Brief: Copy the lines of the listing from the one containing "The width and height of the screenshot is (824, 738)." through the end of the listing, both ends included, without any pictures.

Exercise data:
┌──

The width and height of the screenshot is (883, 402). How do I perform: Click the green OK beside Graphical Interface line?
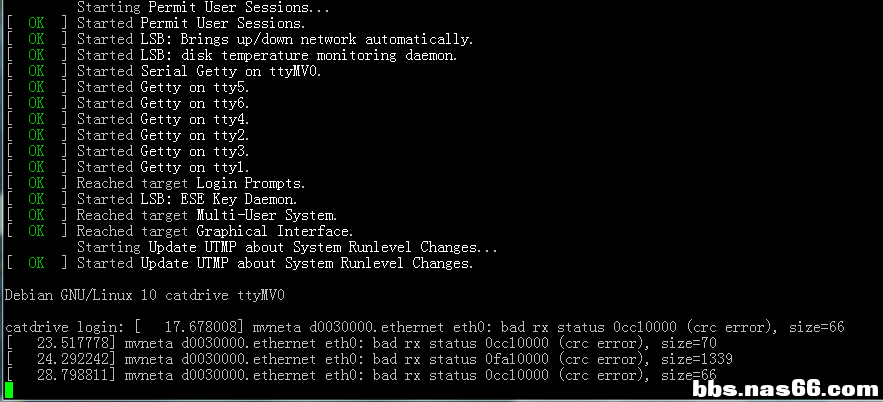pos(36,231)

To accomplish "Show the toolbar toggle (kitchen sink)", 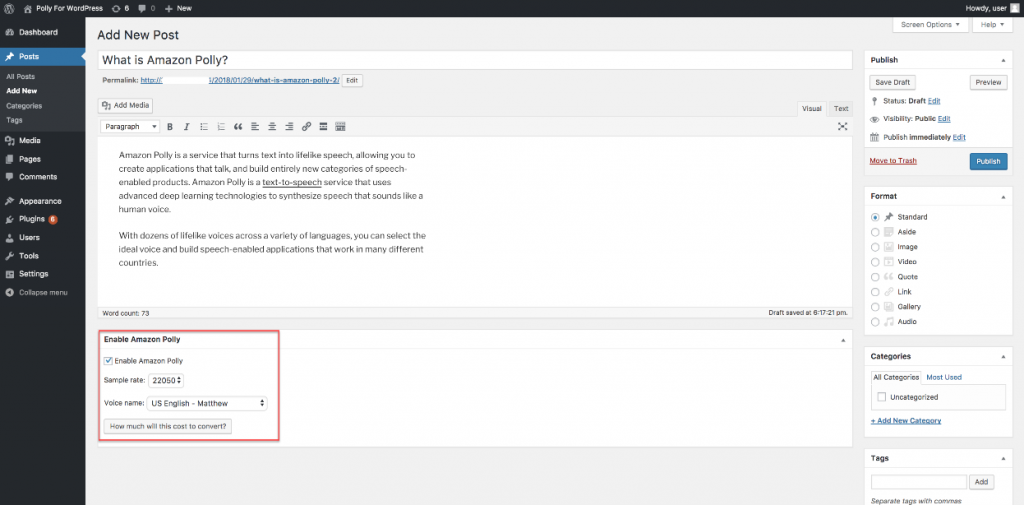I will 340,127.
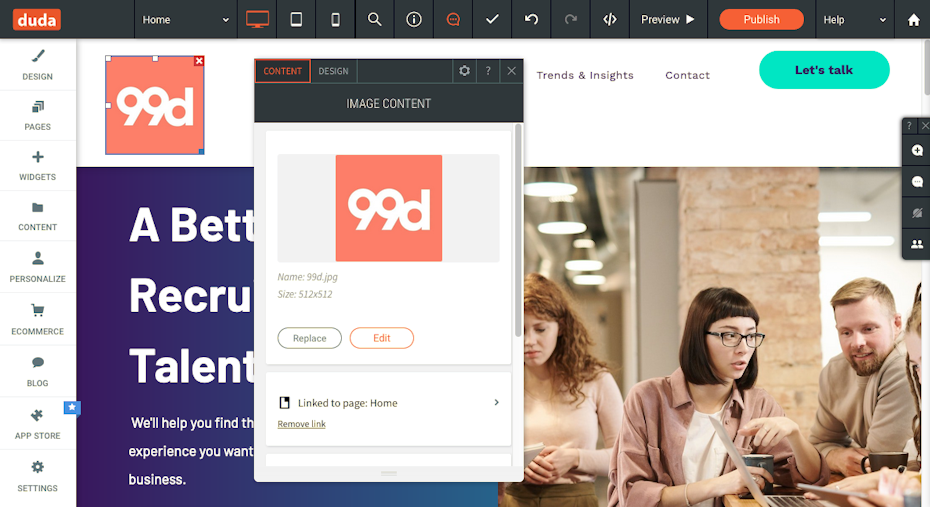Click the 99d image thumbnail preview
The image size is (930, 507).
[x=388, y=208]
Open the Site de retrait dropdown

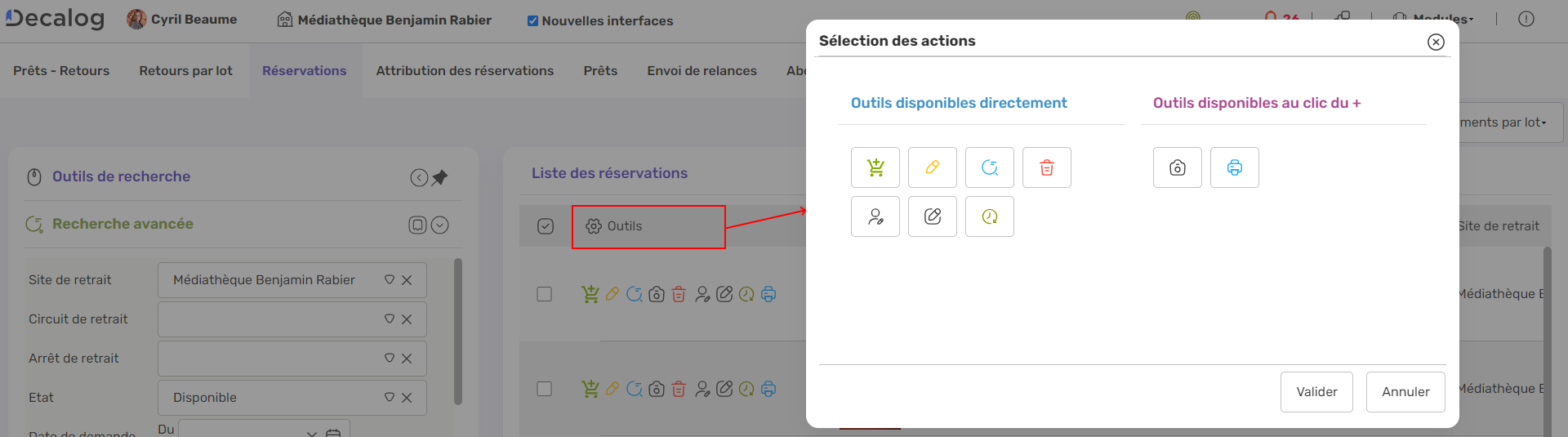[x=390, y=280]
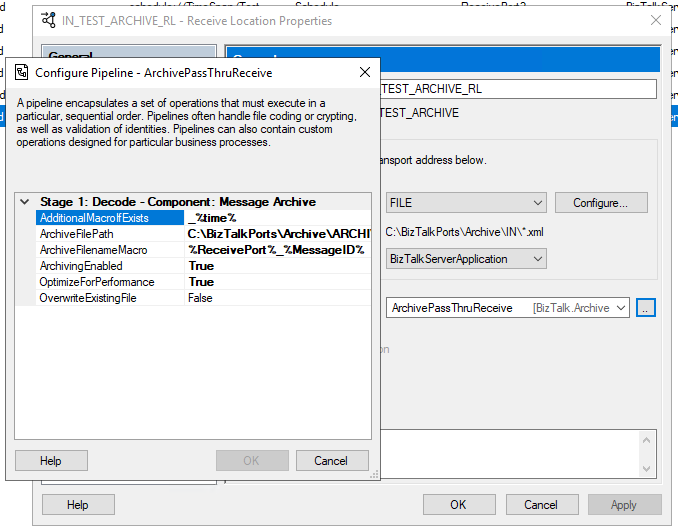This screenshot has height=531, width=678.
Task: Click the receive location name text field
Action: pyautogui.click(x=518, y=89)
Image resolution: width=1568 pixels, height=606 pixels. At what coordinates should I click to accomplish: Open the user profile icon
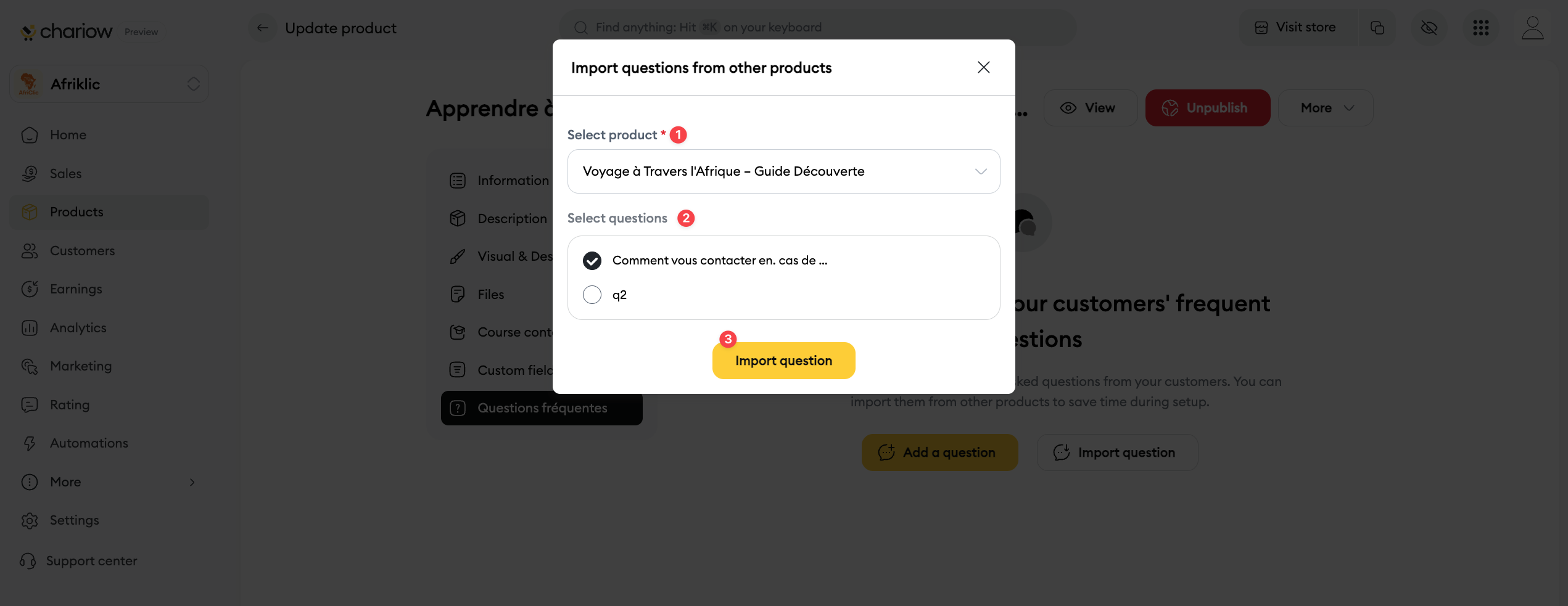pos(1532,28)
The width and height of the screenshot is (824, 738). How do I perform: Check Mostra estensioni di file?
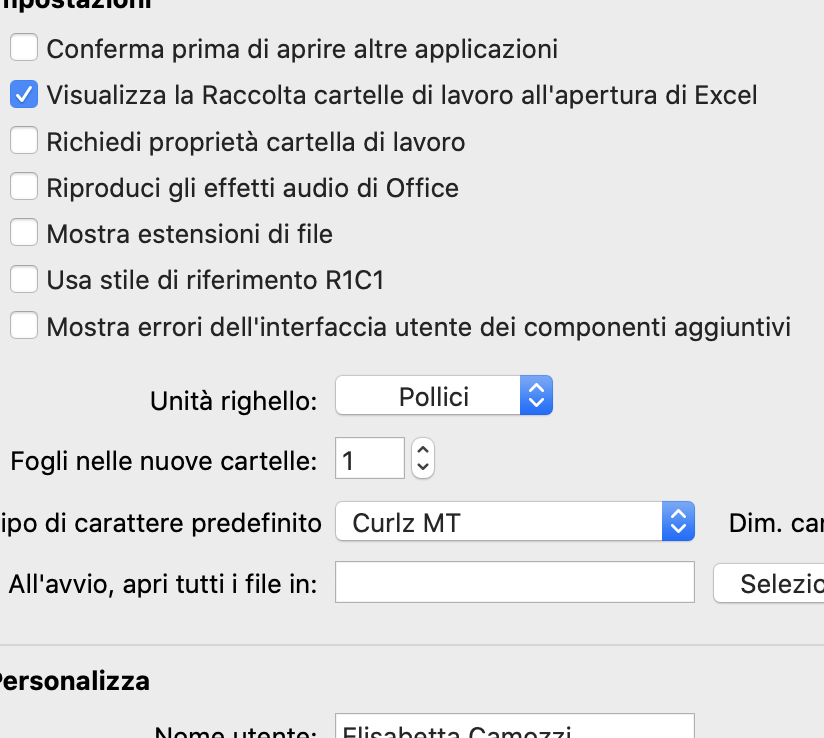coord(24,233)
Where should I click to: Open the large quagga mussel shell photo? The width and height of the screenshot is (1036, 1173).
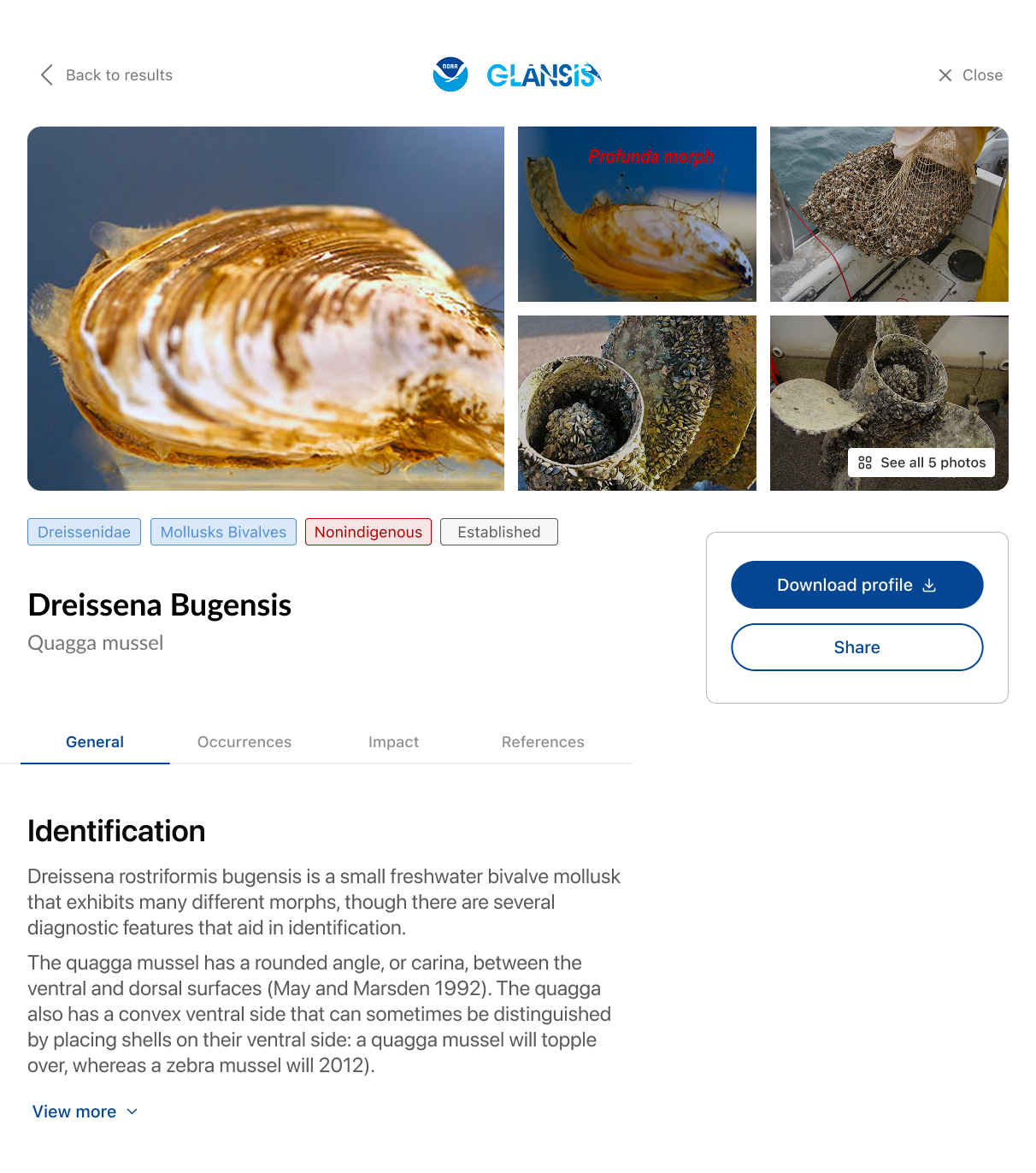[266, 309]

└──

Written reply:
The width and height of the screenshot is (824, 738). How do I perform: Check Mostra estensioni di file?
coord(24,233)
Where should I click to: Open the large quagga mussel shell photo? The width and height of the screenshot is (1036, 1173).
[266, 309]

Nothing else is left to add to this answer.